Shares of Arcimoto (FUV -6.90%) dipped 26.2% in March, according to data from S&P Global Market Intelligence. The stock lost ground due to a report from a short seller and a broader sell-off that hit valuations in the electric vehicle (EV) space.
Short-selling firm Bonitas Research published a report on Arcimoto on March 23 alleging that the company had misled investors about paid pre-order data and deliveries. The report also accused the EV specialist of minimizing safety concerns about operating its vehicles on public roads in order to pump up its share price.

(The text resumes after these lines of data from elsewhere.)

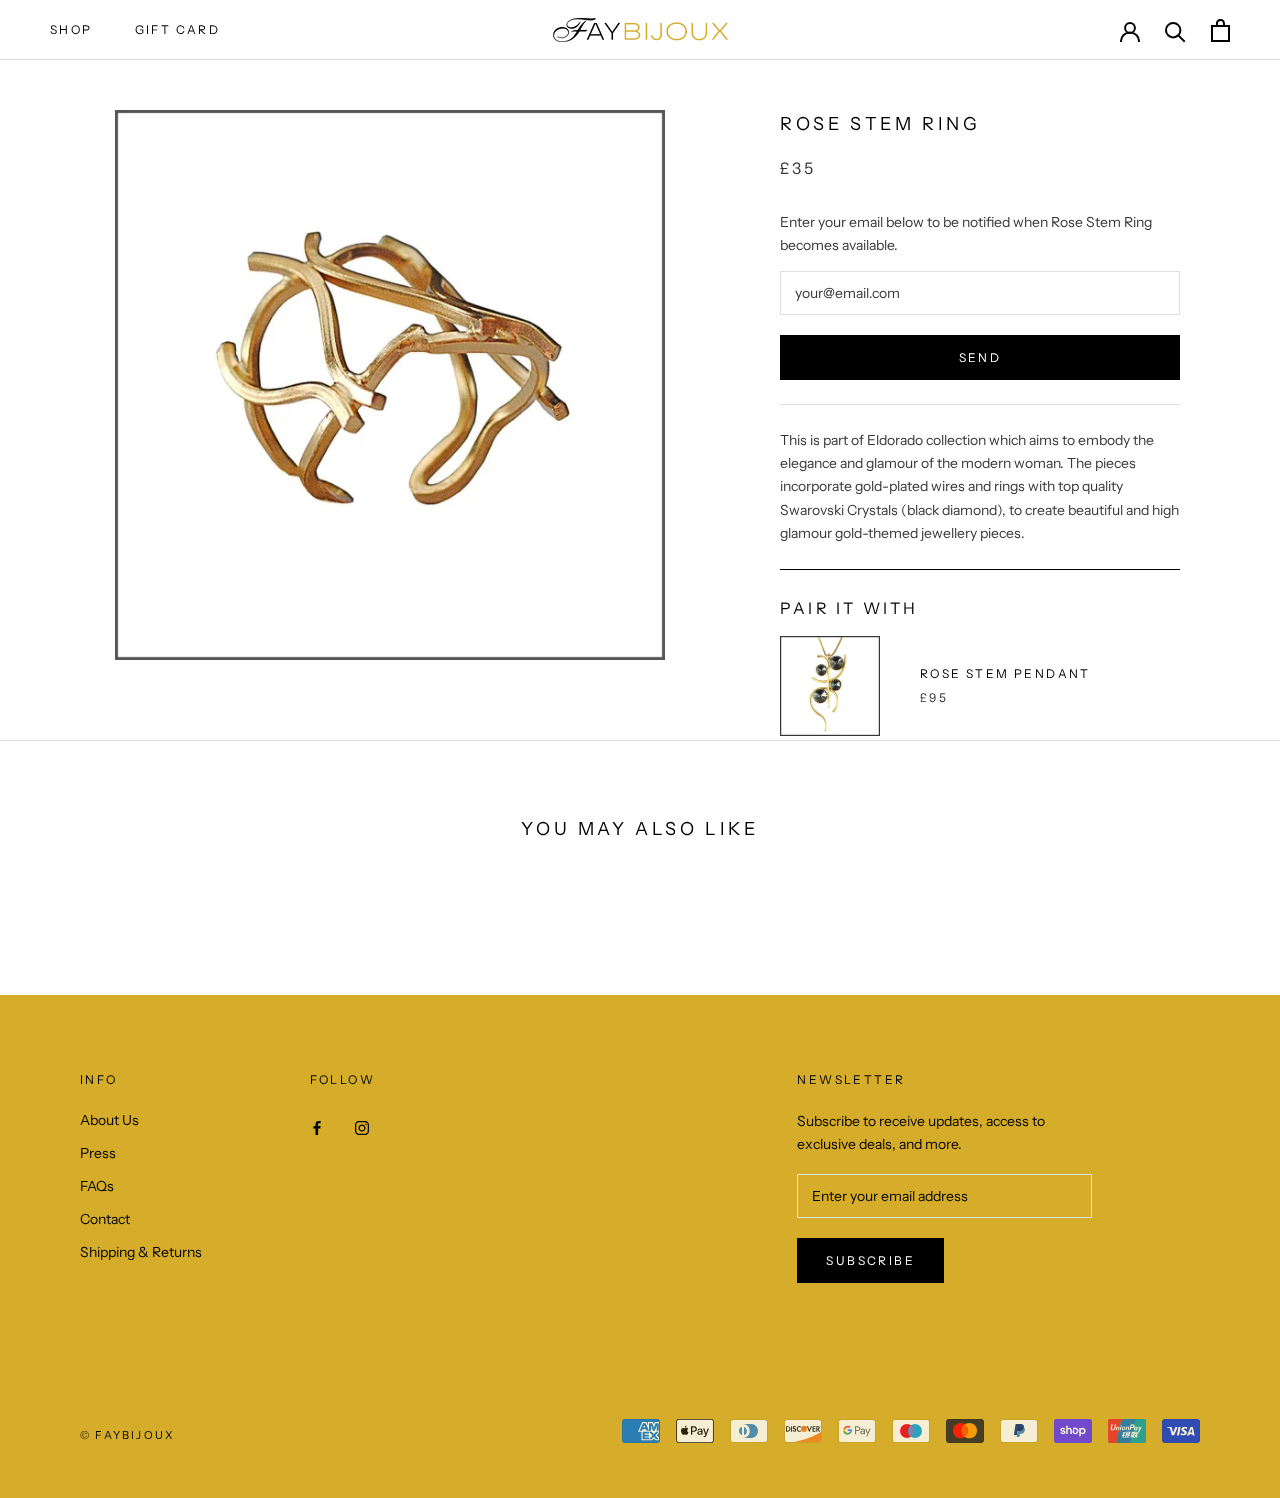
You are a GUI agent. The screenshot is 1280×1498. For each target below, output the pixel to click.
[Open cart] (1220, 30)
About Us (109, 1120)
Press (98, 1153)
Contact (105, 1219)
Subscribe (870, 1260)
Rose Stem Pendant (1005, 673)
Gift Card (178, 29)
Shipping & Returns (141, 1252)
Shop (71, 29)
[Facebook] (317, 1127)
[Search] (1175, 30)
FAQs (97, 1186)
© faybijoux (127, 1435)
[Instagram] (362, 1127)
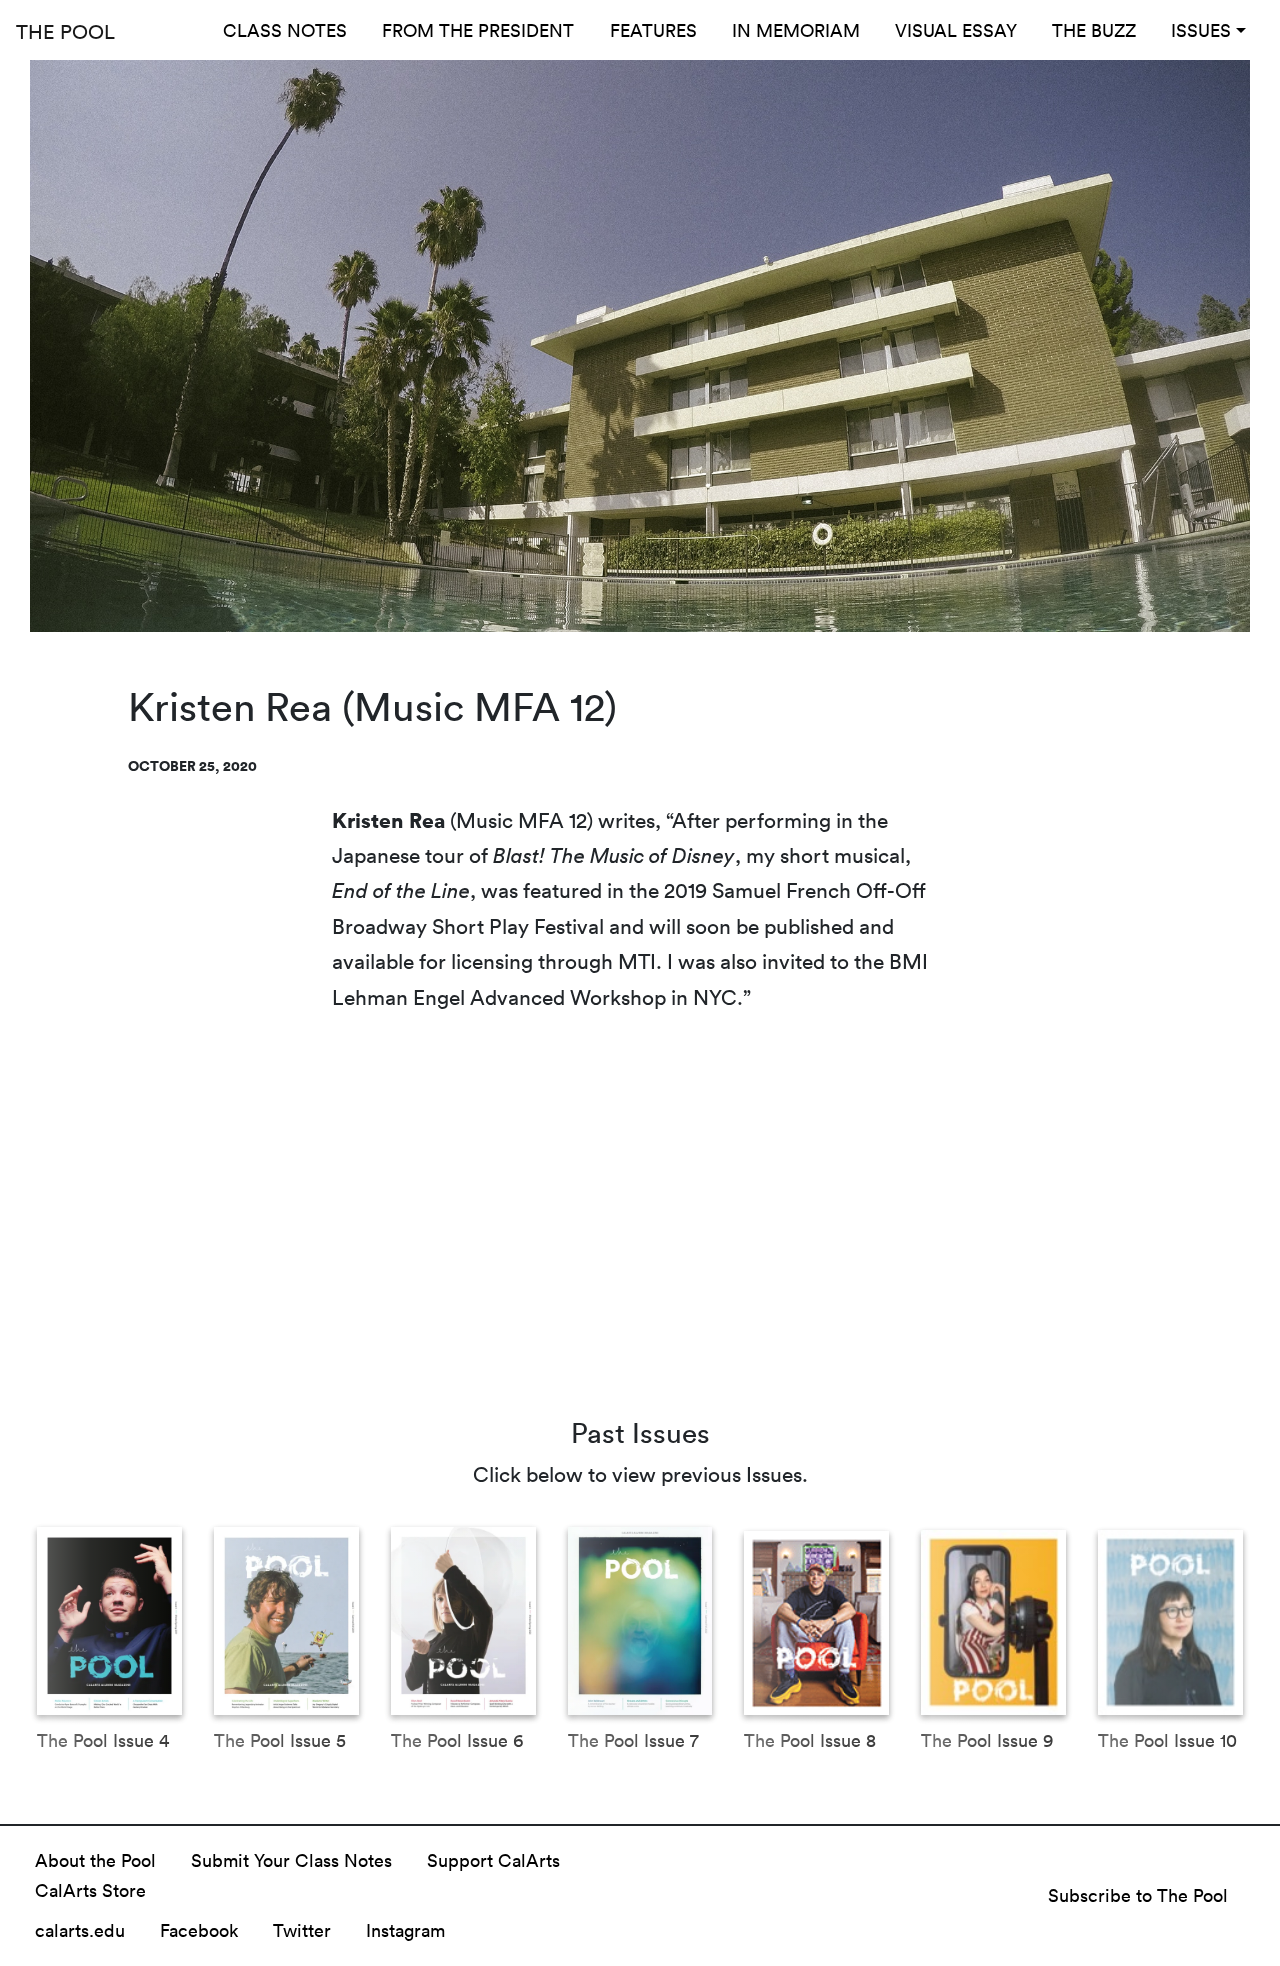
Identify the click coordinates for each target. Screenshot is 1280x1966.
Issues (1201, 30)
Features (653, 30)
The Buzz (1094, 30)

Bonitas Research leveled some serious allegations at Arcimoto, and the EV company has yet to issue a detailed response. The short-selling research firm says that it believes that less than 5% of Arcimoto's per-orders actually wound up being delivered, and it also said that it believes that the company's largest customer is secretly owned and operated by institutional stakeholder FOD Capital. With valuations for EV companies broadly under pressure last month, Bonitas' research note didn't do Arcimoto stock any favors.
Arcimoto stock has lost a bit more ground early in April's trading. The company's share price is down roughly 1% in the month so far.
Despite growing sales 120% annually last year, the company reported just $2.2 million in revenue. The EV specialist is still a very young company, and its outlook remains highly speculative. Meanwhile, the average Wall Street target had called for the company to post roughly $3 million in sales. At present, it's hard to sort out the accusations made by Bonitas Research, but investors should proceed with the understanding that this is a risky stock even if the firm's allegations prove to be baseless.
Arcimoto is valued at roughly $468 million and trades at approximately 26 times this year's expected sales.